Burndown charts are unique to a team, given the mix of talent and experience, and in reality they are not forward looking – which is to say allowing one to project what is expected in the next sprint based on current burndown chart. They really are a record of past performance and really a barometer in highlighting the anomalies that may have occurred during the sprint that blocked the team achieving what they had planned. During the sprint it is used to signal to the team to make decisions of reallocating resources within the team, doubling down on the most difficult area as well as having the reality check in terms of scope that was targeted for the sprint. This is after all agile in practice, making good sound decisions to support what needs to be done in order to get the team back on its course to meet its commitments. Really I’d like to say such occasions are rare, but the truth is far from this. Lets remind ourselves that the endeavor of software and system development, and really the realm that knowledge and creative workers play in is not a production line, often there are managers who loose sight of this. So at times like this, when decisions are being made, it is helpful for the team to think lean. Ideally one wants the team to think lean through out all iterations, but in particular get into the practice of putting their hat of lean thinking when ever weighing up decisions to address how can the team best to reach the goals that they have committed to. As I said sometimes this may mean doubling down with resources from within the team on a particular task at other times the hard reality may be that the team has overloaded the plate and can’t possibly consume all that in time boxed for the current iteration. The hard reality of decision making may mean delaying the release, this may be especially true if the rhythm of release in your environment is of high frequency, say every week or two weeks versus every three or four months.
So what about knowing your velocity. Let me start by some basic physics, velocity is a vector, it has a direction and magnitude. The magnitude is measured as speed – you know in m/s. Fundamentally given my Engineering and Physics background I have a problem with the loose use of this term to connote what a team is capable of accomplishing as number of story points delivered per iteration or in the macro view story points delivered per release. Aside this objection, one wants to be smart about using this metric in predicting and really looking forward as to what the team is capable of accomplishing. I say smart, as far to often variables that have a strong bearing on this metric may have changed. For instance my experience has been that the team complement changes after one of two releases, or for that matter the release cycle changes, and or most critically one hasn’t sized the backlog to the same standard. After all this is not the repeat cycle of building the same widget over and over. For the greater part there is variability in developing something different but for only using similar patterns that one may have encountered when developing earlier items of the backlog. Even when this is the case there may be new set of complexities that were just not present previously. Far too often stakeholders do a linear intra/extrapolation and then confront the team with the 64,000 dollar question – why not as much as previous releases? Some see it as holding the teams feet to the fire, thats one way to make stew!

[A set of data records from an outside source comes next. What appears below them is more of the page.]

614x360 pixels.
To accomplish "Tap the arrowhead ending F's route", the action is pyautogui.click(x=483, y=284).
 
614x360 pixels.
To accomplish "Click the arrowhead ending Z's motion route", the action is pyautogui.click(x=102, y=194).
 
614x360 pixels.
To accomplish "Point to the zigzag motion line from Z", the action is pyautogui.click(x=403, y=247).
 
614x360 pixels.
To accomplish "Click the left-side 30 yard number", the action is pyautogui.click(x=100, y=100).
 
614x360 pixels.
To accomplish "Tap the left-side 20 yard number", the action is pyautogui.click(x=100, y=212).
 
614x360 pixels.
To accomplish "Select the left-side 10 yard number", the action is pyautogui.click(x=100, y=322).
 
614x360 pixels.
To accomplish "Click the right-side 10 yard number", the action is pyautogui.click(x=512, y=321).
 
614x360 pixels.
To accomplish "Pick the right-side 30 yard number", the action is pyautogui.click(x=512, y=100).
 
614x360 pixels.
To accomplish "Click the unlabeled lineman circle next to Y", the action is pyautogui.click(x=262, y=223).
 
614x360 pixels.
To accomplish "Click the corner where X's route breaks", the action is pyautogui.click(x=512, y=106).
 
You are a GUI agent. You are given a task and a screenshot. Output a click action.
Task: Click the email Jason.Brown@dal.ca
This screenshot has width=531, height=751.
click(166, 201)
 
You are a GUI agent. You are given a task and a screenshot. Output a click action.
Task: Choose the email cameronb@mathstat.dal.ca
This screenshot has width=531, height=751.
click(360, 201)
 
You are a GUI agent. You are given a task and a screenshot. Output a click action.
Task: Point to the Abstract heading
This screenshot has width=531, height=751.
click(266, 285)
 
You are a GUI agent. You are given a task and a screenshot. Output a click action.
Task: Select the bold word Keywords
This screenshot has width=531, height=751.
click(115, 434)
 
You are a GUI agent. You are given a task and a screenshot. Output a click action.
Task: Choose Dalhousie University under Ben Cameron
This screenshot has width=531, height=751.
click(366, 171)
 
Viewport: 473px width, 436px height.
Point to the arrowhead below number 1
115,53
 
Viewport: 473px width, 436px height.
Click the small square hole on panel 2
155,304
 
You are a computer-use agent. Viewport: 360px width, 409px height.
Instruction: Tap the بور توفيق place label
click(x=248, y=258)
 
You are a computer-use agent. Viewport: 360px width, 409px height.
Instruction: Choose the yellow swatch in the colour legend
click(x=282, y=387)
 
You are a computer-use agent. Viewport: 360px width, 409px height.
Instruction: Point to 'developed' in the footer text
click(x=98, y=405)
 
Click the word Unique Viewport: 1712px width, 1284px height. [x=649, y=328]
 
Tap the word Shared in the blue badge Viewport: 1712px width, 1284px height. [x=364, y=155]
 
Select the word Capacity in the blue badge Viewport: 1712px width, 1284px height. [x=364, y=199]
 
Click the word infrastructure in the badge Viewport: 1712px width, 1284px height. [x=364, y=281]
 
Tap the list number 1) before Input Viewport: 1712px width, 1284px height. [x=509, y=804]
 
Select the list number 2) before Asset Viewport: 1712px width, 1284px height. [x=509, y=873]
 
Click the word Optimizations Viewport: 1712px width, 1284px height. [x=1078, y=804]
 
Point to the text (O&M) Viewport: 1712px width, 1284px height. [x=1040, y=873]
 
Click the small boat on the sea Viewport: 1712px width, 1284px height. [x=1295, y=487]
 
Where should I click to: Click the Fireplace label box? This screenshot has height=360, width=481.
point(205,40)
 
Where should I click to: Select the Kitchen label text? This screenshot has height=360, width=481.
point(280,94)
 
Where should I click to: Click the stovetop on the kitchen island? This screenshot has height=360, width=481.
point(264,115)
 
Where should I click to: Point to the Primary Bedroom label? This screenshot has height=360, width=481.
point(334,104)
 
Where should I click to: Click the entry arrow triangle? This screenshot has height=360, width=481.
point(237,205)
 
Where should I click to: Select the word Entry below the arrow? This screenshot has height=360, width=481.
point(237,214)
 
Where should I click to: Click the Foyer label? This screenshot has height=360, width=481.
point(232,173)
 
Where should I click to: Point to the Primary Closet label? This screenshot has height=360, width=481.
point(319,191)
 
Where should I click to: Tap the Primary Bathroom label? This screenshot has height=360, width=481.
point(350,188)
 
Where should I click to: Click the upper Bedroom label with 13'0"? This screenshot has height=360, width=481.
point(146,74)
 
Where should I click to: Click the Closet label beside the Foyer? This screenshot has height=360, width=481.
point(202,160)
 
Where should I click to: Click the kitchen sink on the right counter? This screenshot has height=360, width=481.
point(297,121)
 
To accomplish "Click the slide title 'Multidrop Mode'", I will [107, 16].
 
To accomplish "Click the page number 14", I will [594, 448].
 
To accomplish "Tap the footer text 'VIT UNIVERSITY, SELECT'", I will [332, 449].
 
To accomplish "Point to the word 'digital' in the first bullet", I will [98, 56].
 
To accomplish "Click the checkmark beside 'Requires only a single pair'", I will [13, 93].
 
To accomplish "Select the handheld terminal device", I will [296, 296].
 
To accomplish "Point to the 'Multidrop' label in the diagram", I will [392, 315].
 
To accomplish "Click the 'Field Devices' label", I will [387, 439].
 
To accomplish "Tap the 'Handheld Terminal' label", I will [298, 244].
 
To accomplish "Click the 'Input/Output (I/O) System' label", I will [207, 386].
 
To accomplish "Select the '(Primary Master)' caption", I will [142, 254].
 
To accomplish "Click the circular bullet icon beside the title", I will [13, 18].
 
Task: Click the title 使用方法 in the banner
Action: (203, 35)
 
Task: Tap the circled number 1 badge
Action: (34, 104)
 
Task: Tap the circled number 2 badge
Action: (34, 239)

My good sense says be pragmatic with use of this metric; first monitor it over a reasonable period of time. Then use statistical methods of measuring standard deviation about the mean that the team should try to achieve. One can set the lower and upper limits that are 6 sigma from the mean in this metric as the boundary points for the pessimistic and optimistic with the mean value representing the most likely in size for delivery during a release. Over time, with the team maturing as a work unit the tolerance may be narrowed down to 3 sigma thus giving higher fidelity in the estimates of what the deliverables are going to look like. In essence work with the team to establish this metric pointing out the use it is going to be put to as there are supporting cast besides the Product Owner, such as Sales, Marketing and Capacity planning, who are in the business of drumming up more customers for the product as well as setting expectations to existing customers.
Fundamentally, are these truly must haves, sure for high performing teams, but such teams are not build in a day or by virtue of few days spent in training on Scrum or one other Agile practices. Truth be told more often then not it is both the organizational and/or team culture that one has to foster in order to achieve teams to become high performing teams in nature. Let me know which team doesn’t want to become high performing and is this even a willful act on the part of the team? – Possibly in an environment that has fostered the wrong culture, but for most part these must haves are a work in progress. By the way these must haves are not the only metrics of measure to assert a team with the title of high performing in nature. I will save this topic for another day.